--- START Supplied text ---

You are viewing a plain text version of this content. The canonical link for it is here.
Posted to dev@pdfbox.apache.org by "Andreas Meier (JIRA)" <ji...@apache.org> on 2015/06/17 07:04:00 UTC

[jira] [Updated] (PDFBOX-2831) ArrayIndexOutOfBoundsException in mergeDiacritic() on extraction of text with diacritic text

     [ https://issues.apache.org/jira/browse/PDFBOX-2831?page=com.atlassian.jira.plugin.system.issuetabpanels:all-tabpanel ]

Andreas Meier updated PDFBOX-2831:
----------------------------------
    Description: 
PDFBox may fail on extraction of text in method mergeDiacritic(TextPosition diacritic):

{code}
Caused by: java.lang.ArrayIndexOutOfBoundsException: 1
  	at org.apache.pdfbox.text.TextPosition.mergeDiacritic(TextPosition.java:532)
  	at org.apache.pdfbox.text.PDFTextStripper.processTextPosition(PDFTextStripper.java:945)
  	at org.apache.pdfbox.text.PDFTextStreamEngine.showGlyph(PDFTextStreamEngine.java:229)
  	at org.apache.pdfbox.contentstream.PDFStreamEngine.showText(PDFStreamEngine.java:683)
  	at org.apache.pdfbox.contentstream.PDFStreamEngine.showTextStrings(PDFStreamEngine.java:593)
  	at org.apache.pdfbox.contentstream.operator.text.ShowTextAdjusted.process(ShowTextAdjusted.java:38)
  	at org.apache.pdfbox.contentstream.PDFStreamEngine.processOperator(PDFStreamEngine.java:795)
  	at org.apache.pdfbox.contentstream.PDFStreamEngine.processStreamOperators(PDFStreamEngine.java:462)
  	at org.apache.pdfbox.contentstream.PDFStreamEngine.processStream(PDFStreamEngine.java:438)
  	at org.apache.pdfbox.contentstream.PDFStreamEngine.processPage(PDFStreamEngine.java:149)
  	at org.apache.pdfbox.text.PDFTextStreamEngine.processPage(PDFTextStreamEngine.java:117)
  	at org.apache.pdfbox.text.PDFTextStripper.processPage(PDFTextStripper.java:369)
  	at org.apache.pdfbox.text.PDFTextStripper.processPages(PDFTextStripper.java:305)
  	at org.apache.pdfbox.text.PDFTextStripper.writeText(PDFTextStripper.java:249)
  	at org.apache.pdfbox.text.PDFTextStripper.getText(PDFTextStripper.java:210)
  	... 8 more
{code}

The exception is thrown, because variable "unicode" contains two diacritic signs (for example: arabic shaddah U+0651 and arabic fathah U+064E, unicode length = 2), while array "widths" only contains one entry at that time( [x.xxxxxxxx] ).


Temporary workaround could be to check the size of the array:
(does not address the actual problem, that unicode and widths variable drift apart)

{code}
/**
     * Merge a single character TextPosition into the current object. This is to be used only for
     * cases where we have a diacritic that overlaps an existing TextPosition. In a graphical
     * display, we could overlay them, but for text extraction we need to merge them. Use the
     * contains() method to test if two objects overlap.
     *
     * @param diacritic TextPosition to merge into the current TextPosition.
     */
    public void mergeDiacritic(TextPosition diacritic)
    {
        if (diacritic.getUnicode().length() > 1)
        {
            return;
        }

        float diacXStart = diacritic.getXDirAdj();
        float diacXEnd = diacXStart + diacritic.widths[0];

        float currCharXStart = getXDirAdj();

        int strLen = unicode.length();
        boolean wasAdded = false;

        for (int i = 0; i < strLen && !wasAdded; i++)

--- END Supplied text ---

• _Your objective_:
From the PDFBox issue page, set down the passage starting at "The exception is" and ending at "time( [x.xxxxxxxx] ).", word for word. The records below the text were taken from a separate source.

--- START Raw data ---

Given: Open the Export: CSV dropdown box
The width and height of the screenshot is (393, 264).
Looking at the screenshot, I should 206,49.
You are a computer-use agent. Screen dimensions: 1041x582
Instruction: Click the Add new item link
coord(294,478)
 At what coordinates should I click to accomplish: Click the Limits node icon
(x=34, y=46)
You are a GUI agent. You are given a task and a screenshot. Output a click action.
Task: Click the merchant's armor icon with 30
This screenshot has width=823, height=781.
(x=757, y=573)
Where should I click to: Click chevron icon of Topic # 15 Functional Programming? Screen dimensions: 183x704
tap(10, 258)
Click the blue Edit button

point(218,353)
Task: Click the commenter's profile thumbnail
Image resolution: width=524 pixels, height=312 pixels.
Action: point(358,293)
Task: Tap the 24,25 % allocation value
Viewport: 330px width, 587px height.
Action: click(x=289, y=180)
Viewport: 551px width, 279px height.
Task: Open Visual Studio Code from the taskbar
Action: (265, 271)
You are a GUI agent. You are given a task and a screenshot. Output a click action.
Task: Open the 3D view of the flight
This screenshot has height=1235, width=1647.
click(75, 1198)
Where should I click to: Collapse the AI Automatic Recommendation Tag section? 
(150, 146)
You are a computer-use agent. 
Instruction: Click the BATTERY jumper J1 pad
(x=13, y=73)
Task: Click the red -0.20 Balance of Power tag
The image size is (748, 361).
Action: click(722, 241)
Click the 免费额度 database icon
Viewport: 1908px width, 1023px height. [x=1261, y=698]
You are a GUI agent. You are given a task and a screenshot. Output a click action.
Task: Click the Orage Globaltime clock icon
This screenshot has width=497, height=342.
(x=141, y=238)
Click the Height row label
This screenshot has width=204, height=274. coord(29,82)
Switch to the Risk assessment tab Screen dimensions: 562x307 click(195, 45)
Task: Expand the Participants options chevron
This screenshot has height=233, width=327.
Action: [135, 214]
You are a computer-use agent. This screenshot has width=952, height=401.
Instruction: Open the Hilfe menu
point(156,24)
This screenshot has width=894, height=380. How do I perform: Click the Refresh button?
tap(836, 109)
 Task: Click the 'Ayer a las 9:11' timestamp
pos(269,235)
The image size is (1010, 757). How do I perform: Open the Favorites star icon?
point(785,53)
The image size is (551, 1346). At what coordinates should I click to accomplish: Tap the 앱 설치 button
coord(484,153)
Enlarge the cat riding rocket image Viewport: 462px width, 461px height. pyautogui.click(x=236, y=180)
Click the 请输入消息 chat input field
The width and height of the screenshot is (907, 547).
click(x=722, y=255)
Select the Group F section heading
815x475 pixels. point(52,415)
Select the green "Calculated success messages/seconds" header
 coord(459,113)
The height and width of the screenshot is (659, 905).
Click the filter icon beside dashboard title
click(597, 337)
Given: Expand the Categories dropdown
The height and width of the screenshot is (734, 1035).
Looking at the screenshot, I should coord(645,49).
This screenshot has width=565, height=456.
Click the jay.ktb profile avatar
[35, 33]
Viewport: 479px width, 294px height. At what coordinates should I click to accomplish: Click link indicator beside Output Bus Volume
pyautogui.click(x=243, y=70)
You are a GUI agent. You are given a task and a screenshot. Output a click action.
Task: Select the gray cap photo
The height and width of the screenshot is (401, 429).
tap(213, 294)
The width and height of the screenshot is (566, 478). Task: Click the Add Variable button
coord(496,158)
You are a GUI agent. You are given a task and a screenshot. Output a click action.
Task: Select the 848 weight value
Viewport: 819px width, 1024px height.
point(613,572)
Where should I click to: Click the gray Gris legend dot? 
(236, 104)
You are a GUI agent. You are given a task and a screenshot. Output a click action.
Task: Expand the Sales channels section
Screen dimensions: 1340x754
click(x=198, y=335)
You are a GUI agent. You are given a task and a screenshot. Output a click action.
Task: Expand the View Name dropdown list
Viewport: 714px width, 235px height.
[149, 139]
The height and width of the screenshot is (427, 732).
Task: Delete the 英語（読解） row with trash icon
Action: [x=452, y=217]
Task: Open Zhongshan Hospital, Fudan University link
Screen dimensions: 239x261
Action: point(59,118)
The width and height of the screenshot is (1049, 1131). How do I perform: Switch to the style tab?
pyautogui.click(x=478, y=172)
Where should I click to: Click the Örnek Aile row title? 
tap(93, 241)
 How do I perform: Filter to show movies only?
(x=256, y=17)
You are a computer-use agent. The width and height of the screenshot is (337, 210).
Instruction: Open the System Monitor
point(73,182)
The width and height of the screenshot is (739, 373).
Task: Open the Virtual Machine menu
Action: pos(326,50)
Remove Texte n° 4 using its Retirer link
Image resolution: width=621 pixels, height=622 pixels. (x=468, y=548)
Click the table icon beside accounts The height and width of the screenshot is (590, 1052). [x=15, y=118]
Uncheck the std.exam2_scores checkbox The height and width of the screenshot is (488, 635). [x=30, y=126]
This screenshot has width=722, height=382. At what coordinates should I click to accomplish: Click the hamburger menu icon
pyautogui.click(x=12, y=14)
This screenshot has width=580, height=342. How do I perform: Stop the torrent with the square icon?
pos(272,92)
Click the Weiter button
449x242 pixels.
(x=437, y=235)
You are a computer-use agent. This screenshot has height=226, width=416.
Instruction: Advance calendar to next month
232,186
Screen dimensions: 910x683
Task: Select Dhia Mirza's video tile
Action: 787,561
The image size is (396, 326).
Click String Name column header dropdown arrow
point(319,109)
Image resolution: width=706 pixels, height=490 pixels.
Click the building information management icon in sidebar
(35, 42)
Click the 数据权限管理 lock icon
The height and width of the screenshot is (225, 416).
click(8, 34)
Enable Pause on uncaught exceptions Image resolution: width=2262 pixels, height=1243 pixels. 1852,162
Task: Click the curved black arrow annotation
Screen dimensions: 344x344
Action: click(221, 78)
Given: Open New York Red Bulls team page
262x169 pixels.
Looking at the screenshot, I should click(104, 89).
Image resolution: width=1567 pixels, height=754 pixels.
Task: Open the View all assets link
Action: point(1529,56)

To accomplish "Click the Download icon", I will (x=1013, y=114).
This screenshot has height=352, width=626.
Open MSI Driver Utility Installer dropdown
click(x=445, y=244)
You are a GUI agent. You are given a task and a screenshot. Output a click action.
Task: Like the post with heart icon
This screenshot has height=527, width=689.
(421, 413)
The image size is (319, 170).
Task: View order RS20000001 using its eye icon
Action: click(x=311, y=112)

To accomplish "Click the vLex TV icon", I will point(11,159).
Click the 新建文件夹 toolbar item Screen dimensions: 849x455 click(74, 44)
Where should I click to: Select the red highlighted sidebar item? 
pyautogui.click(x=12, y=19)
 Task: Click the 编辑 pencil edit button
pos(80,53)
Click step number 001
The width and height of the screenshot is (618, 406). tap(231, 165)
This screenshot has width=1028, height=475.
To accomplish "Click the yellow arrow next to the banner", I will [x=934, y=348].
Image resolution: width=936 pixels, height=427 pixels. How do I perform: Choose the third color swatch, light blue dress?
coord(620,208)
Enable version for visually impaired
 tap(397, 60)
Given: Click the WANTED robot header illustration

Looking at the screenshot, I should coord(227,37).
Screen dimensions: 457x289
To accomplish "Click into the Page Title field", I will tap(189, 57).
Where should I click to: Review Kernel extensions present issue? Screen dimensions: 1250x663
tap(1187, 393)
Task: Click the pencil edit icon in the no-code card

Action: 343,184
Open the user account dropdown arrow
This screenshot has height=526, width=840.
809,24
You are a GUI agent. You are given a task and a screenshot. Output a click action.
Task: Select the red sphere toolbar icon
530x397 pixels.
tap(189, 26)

--- END Raw data ---

• _Result of the exercise_:
The exception is thrown, because variable "unicode" contains two diacritic signs (for example: arabic shaddah U+0651 and arabic fathah U+064E, unicode length = 2), while array "widths" only contains one entry at that time( [x.xxxxxxxx] ).